# [Exercise task]
Collect each row below that contains the string "logo", and copy every such row in full.

# [Material]
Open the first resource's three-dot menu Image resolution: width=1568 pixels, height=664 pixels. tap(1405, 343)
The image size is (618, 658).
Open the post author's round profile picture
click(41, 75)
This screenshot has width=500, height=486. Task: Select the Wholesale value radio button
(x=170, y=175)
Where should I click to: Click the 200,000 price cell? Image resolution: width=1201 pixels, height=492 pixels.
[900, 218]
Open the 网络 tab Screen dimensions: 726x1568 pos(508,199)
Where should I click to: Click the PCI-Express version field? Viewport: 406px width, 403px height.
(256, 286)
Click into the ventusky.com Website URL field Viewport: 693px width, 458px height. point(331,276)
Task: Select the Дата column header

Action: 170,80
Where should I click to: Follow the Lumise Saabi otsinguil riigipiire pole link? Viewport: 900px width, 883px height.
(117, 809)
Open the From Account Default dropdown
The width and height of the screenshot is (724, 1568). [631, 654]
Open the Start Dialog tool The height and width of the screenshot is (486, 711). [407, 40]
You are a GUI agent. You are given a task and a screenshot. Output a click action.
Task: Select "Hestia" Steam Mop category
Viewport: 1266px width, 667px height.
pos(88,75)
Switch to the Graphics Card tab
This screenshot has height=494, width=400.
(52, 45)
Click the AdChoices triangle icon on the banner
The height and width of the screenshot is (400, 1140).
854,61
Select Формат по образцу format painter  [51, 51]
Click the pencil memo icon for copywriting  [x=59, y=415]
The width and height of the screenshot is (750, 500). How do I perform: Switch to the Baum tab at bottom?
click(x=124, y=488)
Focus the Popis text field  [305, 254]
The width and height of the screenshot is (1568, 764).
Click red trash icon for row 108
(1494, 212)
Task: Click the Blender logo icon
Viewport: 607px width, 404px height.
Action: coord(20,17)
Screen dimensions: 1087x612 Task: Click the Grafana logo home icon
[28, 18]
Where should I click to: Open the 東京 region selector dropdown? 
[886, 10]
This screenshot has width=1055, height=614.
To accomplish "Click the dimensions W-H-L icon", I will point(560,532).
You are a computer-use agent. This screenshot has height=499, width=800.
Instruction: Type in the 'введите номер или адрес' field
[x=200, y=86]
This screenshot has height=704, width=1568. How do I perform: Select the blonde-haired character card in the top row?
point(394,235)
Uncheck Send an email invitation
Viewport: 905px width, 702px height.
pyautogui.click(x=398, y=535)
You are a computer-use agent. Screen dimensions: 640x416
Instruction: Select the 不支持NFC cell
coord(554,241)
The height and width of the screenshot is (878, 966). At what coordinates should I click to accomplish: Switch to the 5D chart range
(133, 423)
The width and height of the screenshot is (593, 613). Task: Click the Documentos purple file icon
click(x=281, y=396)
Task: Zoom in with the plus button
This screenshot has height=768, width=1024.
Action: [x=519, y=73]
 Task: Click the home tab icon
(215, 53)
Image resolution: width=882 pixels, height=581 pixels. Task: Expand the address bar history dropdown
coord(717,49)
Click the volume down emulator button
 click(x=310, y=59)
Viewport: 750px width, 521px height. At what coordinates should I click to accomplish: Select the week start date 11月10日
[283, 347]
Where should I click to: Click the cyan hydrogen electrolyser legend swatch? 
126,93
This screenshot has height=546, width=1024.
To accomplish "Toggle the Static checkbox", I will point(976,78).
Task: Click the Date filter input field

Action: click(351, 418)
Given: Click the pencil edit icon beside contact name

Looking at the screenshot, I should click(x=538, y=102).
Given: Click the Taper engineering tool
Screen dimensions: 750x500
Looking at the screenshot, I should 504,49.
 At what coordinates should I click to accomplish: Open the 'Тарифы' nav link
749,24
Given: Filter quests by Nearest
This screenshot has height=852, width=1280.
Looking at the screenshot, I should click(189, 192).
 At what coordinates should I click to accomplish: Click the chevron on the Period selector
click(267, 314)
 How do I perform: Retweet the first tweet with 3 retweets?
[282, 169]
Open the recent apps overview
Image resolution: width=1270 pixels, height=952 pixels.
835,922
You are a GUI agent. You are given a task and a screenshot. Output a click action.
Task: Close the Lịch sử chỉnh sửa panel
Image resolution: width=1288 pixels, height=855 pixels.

# [Response to the task]
Task: Click the Blender logo icon
Screen dimensions: 1087x612 Task: Click the Grafana logo home icon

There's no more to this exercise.